**WORK REQUIRED:**
Each line below that contains the word "beside" must be copied.
==== AVAILABLE DATA
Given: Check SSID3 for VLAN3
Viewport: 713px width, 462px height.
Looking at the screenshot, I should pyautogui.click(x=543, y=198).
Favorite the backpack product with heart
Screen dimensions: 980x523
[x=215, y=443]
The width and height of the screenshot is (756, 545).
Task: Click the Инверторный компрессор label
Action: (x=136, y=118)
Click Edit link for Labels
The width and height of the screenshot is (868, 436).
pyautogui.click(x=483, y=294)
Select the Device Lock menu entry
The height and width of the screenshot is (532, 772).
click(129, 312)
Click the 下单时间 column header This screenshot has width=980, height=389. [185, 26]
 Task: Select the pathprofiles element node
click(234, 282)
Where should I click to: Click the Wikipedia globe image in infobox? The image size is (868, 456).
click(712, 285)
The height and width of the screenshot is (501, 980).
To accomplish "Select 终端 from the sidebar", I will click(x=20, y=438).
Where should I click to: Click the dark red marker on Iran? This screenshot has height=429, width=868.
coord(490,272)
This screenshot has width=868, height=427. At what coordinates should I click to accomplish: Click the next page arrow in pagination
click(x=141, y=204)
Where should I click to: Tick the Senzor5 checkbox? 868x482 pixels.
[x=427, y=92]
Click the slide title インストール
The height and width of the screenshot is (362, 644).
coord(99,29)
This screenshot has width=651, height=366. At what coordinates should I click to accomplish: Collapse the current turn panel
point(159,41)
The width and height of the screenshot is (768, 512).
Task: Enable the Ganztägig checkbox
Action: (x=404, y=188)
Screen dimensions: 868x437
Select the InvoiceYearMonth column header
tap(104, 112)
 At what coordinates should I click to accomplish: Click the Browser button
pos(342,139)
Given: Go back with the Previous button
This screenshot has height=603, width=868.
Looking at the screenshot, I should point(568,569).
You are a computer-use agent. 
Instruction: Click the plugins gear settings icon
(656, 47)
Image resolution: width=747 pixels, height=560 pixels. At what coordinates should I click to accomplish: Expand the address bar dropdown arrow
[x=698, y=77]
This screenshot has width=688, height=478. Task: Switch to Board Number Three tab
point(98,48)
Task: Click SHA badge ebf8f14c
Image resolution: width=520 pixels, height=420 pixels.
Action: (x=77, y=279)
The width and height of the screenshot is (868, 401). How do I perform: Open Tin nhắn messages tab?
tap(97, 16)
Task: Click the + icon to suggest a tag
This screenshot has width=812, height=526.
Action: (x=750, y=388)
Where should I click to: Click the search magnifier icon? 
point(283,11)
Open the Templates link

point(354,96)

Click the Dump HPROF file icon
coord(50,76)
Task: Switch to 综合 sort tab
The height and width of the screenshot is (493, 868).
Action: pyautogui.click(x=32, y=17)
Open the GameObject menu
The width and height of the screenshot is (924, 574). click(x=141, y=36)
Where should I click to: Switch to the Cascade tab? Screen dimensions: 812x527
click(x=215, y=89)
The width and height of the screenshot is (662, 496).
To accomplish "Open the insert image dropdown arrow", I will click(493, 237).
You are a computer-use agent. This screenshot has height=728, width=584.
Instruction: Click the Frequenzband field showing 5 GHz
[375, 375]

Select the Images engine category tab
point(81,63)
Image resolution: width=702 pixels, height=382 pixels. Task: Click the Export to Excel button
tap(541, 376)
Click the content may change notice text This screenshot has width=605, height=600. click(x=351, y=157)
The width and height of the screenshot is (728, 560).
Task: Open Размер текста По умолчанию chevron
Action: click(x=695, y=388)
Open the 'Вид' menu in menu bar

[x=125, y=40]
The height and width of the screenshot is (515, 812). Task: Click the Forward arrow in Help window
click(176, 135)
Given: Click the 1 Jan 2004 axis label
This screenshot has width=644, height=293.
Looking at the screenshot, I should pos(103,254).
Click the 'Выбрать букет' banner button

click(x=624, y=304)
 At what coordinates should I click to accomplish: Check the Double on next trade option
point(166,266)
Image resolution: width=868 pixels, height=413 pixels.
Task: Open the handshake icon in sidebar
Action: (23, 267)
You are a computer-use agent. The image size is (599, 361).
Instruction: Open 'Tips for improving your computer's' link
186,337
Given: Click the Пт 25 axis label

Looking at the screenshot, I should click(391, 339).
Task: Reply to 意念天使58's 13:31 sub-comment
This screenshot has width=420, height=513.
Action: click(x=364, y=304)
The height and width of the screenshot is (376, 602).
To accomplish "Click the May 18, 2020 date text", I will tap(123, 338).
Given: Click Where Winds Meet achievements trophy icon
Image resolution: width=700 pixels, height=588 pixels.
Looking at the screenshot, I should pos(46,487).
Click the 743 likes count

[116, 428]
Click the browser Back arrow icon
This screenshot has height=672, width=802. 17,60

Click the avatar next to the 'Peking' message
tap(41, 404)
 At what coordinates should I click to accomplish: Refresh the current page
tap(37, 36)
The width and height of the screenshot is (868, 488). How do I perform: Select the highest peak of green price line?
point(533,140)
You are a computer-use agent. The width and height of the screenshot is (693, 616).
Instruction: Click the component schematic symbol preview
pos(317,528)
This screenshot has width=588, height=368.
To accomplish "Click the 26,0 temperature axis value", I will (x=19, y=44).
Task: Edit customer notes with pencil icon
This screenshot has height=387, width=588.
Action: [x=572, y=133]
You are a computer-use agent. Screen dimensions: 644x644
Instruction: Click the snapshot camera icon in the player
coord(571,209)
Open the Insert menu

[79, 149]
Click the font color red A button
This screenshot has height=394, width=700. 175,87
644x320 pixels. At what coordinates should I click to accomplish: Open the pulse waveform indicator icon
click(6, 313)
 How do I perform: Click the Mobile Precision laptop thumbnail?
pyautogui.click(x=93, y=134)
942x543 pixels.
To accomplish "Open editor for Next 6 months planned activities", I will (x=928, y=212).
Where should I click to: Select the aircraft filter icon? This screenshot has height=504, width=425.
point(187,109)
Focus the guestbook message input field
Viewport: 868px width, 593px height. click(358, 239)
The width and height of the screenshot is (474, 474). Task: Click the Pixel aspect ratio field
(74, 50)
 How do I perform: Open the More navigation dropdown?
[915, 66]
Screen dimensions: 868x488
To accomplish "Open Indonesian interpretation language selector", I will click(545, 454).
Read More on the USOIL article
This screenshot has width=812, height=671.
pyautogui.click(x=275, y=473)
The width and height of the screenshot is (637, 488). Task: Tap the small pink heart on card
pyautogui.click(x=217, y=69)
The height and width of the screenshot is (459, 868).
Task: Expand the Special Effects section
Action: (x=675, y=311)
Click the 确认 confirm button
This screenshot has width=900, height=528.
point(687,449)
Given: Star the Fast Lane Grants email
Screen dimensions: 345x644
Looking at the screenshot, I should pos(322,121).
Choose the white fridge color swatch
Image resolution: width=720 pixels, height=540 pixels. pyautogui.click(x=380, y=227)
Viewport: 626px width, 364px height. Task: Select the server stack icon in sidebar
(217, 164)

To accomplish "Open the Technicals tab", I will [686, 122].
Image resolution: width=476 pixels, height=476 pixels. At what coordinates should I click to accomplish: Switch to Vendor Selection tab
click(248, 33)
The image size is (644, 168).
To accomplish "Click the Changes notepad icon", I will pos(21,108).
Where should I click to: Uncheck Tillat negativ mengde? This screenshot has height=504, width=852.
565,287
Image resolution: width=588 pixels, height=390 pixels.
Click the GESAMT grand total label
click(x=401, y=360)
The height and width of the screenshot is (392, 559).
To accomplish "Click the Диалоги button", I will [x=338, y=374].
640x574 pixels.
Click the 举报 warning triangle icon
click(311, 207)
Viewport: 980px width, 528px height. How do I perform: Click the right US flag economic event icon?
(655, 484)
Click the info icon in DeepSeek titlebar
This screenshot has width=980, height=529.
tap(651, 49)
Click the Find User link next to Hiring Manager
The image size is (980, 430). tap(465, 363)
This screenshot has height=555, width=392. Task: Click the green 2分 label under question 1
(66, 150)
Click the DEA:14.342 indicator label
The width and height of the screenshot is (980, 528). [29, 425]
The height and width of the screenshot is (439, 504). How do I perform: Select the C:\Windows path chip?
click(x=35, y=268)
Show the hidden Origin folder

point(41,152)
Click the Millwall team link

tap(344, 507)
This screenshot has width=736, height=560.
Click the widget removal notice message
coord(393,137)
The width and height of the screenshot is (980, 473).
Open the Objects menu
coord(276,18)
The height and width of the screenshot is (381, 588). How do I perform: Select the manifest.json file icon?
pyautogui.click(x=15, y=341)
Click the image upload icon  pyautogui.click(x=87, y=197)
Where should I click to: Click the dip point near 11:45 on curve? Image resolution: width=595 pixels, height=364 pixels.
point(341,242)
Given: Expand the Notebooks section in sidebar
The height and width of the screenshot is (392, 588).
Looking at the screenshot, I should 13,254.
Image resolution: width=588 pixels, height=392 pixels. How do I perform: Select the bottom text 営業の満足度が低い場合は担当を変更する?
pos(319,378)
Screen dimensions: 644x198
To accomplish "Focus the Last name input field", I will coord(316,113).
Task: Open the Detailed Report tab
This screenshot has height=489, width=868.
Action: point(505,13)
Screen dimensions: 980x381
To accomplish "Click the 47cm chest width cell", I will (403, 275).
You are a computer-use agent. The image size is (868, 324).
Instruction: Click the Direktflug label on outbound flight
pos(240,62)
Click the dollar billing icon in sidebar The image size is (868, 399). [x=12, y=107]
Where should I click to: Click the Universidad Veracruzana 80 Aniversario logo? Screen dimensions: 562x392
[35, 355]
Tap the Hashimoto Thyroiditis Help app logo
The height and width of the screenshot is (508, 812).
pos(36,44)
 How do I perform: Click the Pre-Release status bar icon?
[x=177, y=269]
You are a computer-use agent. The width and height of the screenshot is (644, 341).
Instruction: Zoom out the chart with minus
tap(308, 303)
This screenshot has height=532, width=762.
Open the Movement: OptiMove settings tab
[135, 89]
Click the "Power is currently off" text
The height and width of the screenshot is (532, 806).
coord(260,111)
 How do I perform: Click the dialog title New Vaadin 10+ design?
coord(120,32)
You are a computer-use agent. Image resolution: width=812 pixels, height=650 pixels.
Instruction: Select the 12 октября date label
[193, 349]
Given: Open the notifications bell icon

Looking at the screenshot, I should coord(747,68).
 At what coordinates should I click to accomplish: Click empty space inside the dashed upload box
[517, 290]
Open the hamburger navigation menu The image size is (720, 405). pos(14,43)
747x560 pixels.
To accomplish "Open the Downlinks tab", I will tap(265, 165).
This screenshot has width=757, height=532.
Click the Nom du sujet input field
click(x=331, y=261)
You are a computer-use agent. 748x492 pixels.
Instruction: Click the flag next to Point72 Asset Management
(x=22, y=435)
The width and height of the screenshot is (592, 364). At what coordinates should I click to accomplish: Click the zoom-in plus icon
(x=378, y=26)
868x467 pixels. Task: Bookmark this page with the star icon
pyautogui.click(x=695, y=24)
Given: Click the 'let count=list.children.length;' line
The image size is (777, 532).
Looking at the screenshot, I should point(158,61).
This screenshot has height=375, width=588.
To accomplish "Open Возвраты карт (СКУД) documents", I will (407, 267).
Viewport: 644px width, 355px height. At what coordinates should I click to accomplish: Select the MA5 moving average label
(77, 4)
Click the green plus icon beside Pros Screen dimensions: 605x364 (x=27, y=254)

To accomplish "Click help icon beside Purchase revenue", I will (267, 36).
========
**ANSWER:**
Click the green plus icon beside Pros Screen dimensions: 605x364 (x=27, y=254)
To accomplish "Click help icon beside Purchase revenue", I will (267, 36).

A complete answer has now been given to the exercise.